● **DOCUMENT PASSAGE**
══════════════════════════════

BIODIESEL, THE ENVIRONMENT AND CARBON TRADING

The Greenhouse Effect

Biodiesel is made from the oil from plants, animals, and trees. Plants absorb CO2 from the atmosphere during photosynthesis. Animals absorb CO2 in the consumption of plants. Both plants and animals supply the carbon source in the oil.  When this oil is converted to fuel and burnt, it is simply returned to where it came from, and is considered carbon neutral.

Traditional mineral diesel is made from crude oil. Crude oil is fossilized plant material that absorbed carbon millions of years ago, hence the term fossil fuels. When burnt, it adds excess amounts of carbon dioxide back into the atmosphere, upsetting the delicate balance of nature. In the atmosphere, the excess carbon dioxide released is said to trap heat which give rise to the greenhouse effect; similar to how windows trap heat in a greenhouse.

There are other gases beside carbon dioxide that add to the greenhouse effect. Different greenhouse gases can be compared with each other and are expressed as CO2 equivalents (CO2eq). These other greenhouse gases include methane, nitrous oxide and fluorocarbons (CFCs).

Life Cycle Emissions

The level of greenhouse gases emitted from any product can be calculated using a life cycle assessment.

In the case of biodiesel, a life cycle assessment includes a calculation of the carbon used in every step of its production, i.e. transporting the oil to the production facility; the amount of carbon used to create the raw materials, etc. While biodiesel is currently not considered completely carbon neutral, it certainly does offer environmental benefits when compared with mineral diesel.

The level of CO2 life cycle emissions for biodiesel will depend on the type of feedstock used and the assumptions made in the production process. The Australian Greenhouse Office (AGO) has published data for calculating this based on research undertaken by the CSIRO.

The substitution of biodiesel for mineral diesel offers significant greenhouse benefits, because the life cycle of CO2eq emissions for biodiesel are far less than those for mineral diesel.

• Mineral diesel emits 2.67kg of CO2eq per litre of mineral diesel used.
• Based on CSIRO data, and the average blend of feedstock (ie 50% Used Cooking Oil, 25% tallow, and 25% Canola Oil), biodiesel emits 0.73 kg CO2eq per litre of biodiesel used.

Benefit:
A reduction of CO2eq emissions of 1.94kg per litre is gained by using biodiesel over mineral diesel fuel.

Biodiesel emits 0.73 kg of CO2eq per litre of fuel.  Therefore using BioMax Biodiesel will significantly reduce the carbon footprint over mineral diesel.

Carbon Trading

To provide an incentive for businesses to reduce the amount of CO2eq that they emit, Governments are implementing carbon trading schemes.

Carbon trading is where Governments put a limit on the amount of CO2eq that can be discharged into the atmosphere. To remain at or below the nominated limit, a business must acquire, sustain or reduce the CO2eq it “creates” from sources it uses to run the business, or acquire carbon credits from a source that is generating a reduction of CO2eq.
Replacing mineral diesel with biodiesel is one way of reducing CO2eq emissions.

══════════════════════════════

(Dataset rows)
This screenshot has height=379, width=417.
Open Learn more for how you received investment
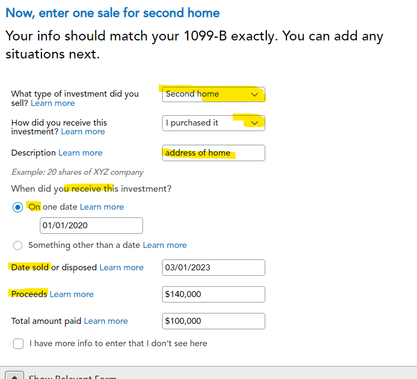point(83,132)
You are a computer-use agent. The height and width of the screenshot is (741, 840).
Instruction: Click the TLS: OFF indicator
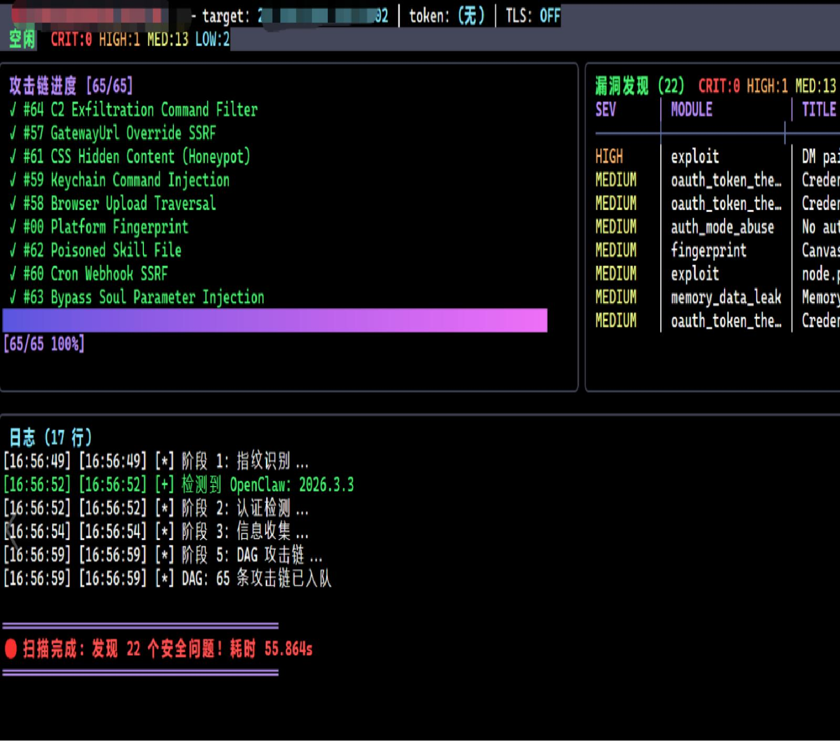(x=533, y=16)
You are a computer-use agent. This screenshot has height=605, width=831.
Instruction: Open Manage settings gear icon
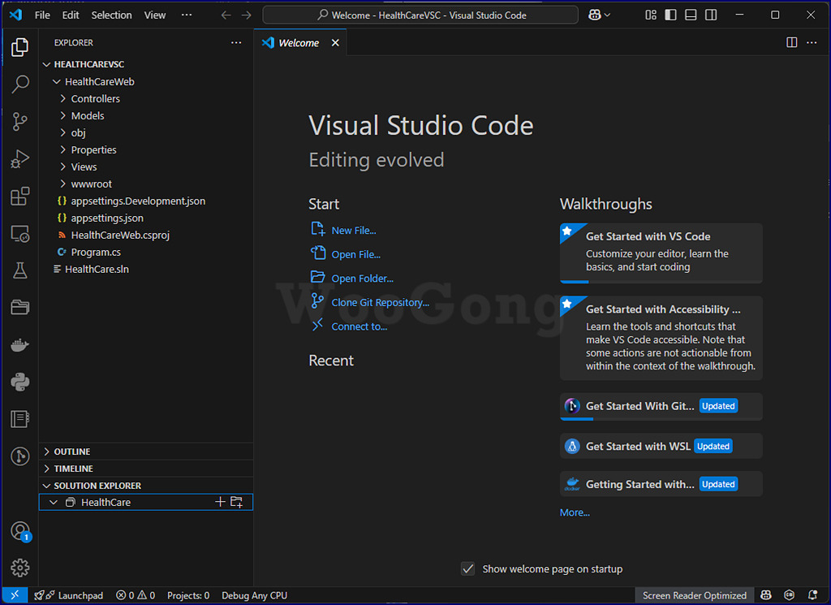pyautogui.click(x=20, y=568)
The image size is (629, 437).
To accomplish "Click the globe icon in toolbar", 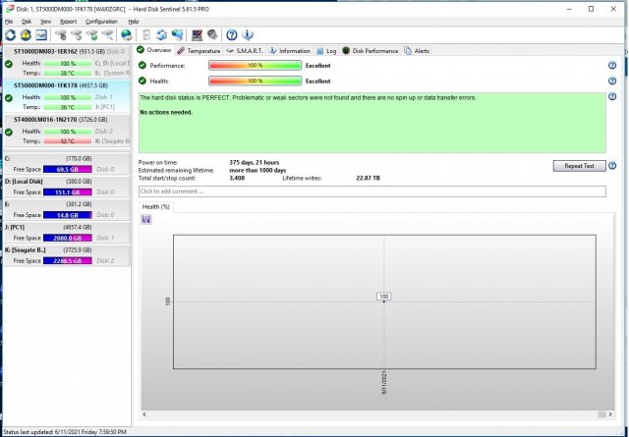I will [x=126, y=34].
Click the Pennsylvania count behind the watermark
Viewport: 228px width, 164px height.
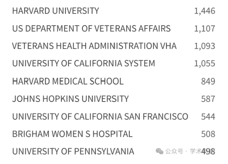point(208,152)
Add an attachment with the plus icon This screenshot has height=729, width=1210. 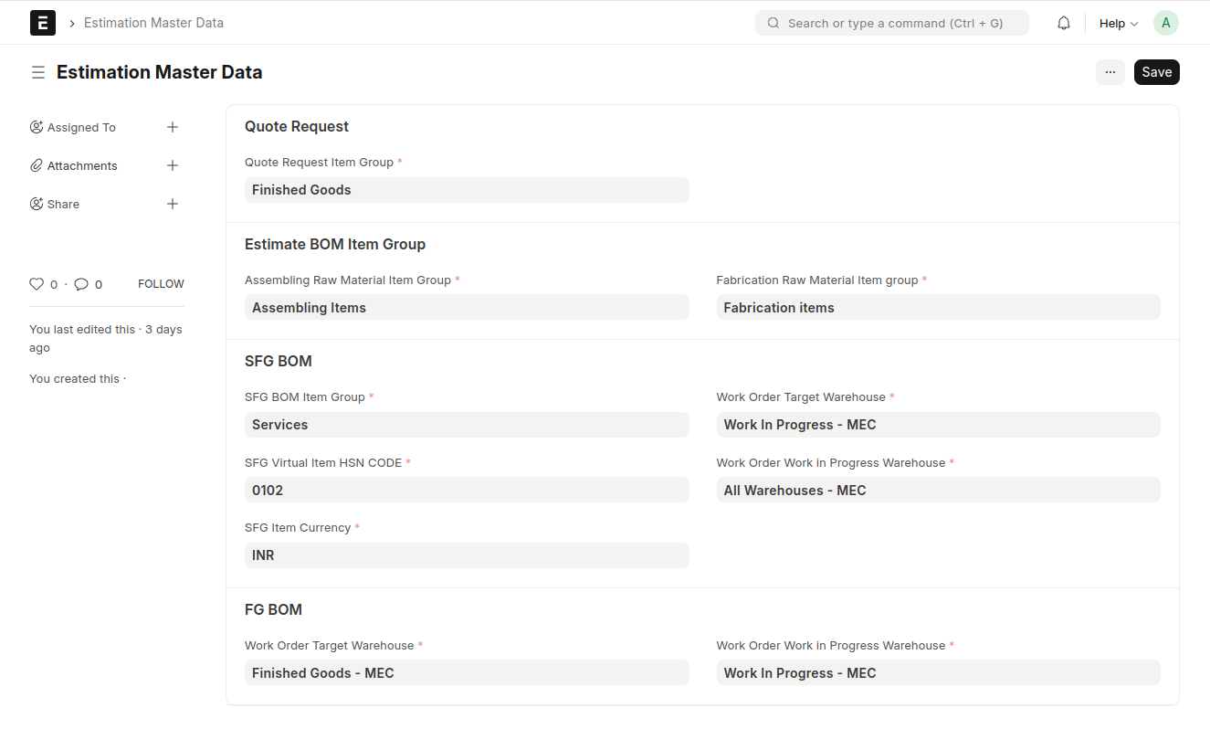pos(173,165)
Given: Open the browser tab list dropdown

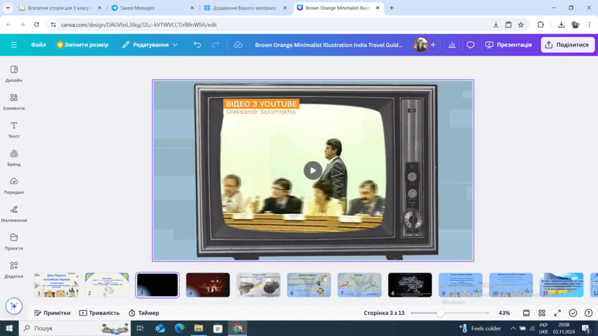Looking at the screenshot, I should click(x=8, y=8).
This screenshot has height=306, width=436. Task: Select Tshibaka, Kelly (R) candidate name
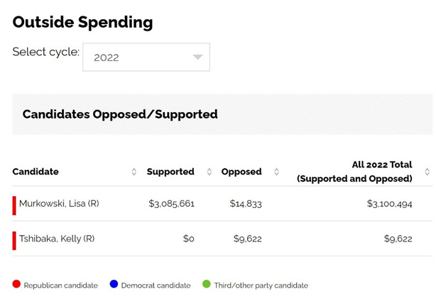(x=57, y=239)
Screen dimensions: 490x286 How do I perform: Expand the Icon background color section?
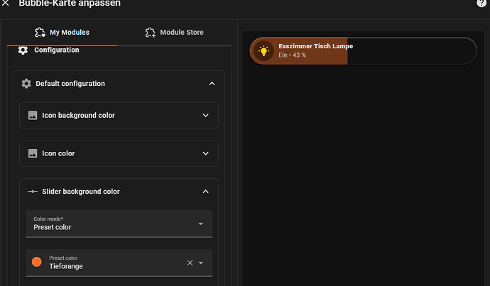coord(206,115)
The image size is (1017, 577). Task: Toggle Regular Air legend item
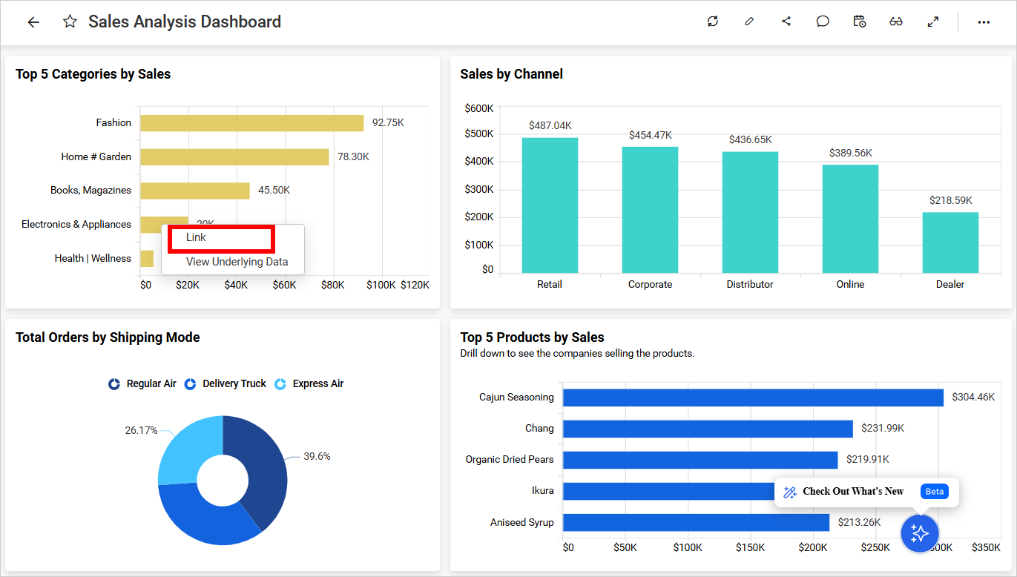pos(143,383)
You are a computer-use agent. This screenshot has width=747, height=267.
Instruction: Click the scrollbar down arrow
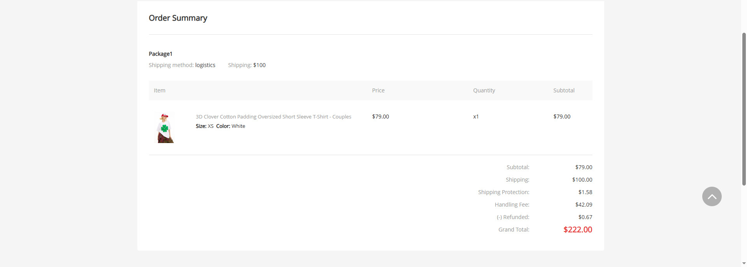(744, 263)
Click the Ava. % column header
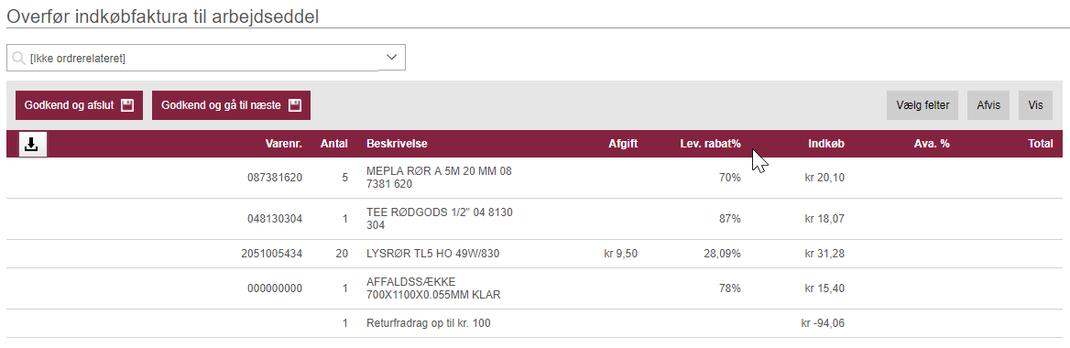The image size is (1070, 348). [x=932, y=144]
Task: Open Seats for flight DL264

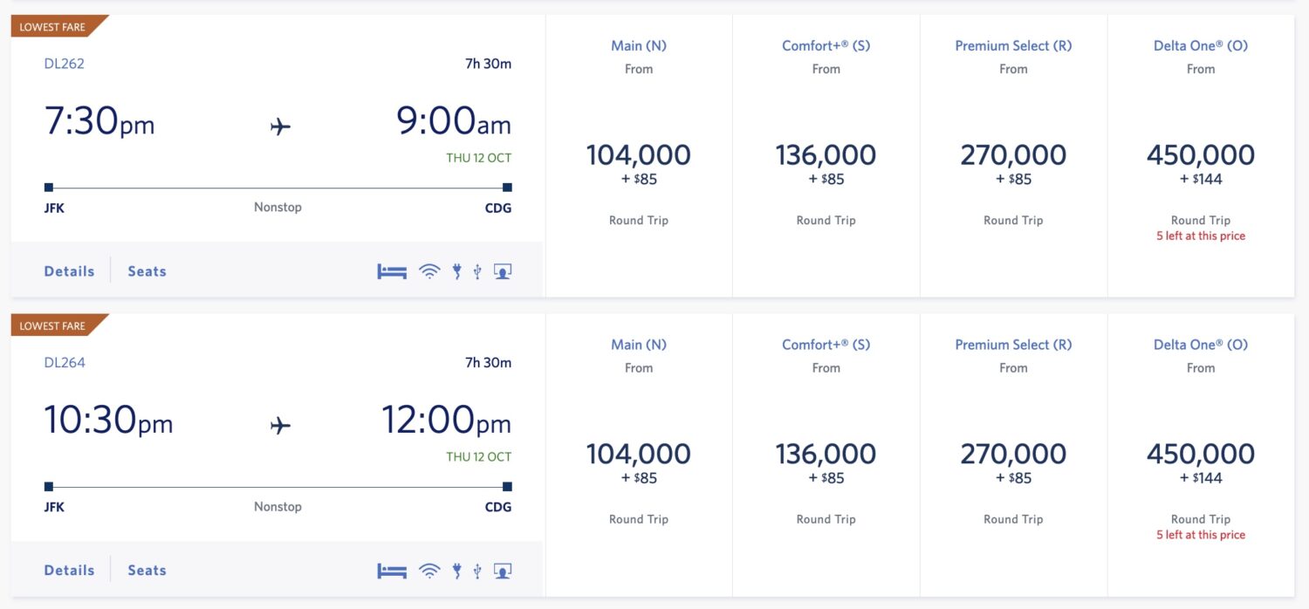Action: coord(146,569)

══════════════════════════════

According to the biodiesel passage, how much CO2eq does mineral diesel emit per liter used? Please give the figure.

● **THE COMPLETED TASK**
2.67 kg of CO2eq per liter.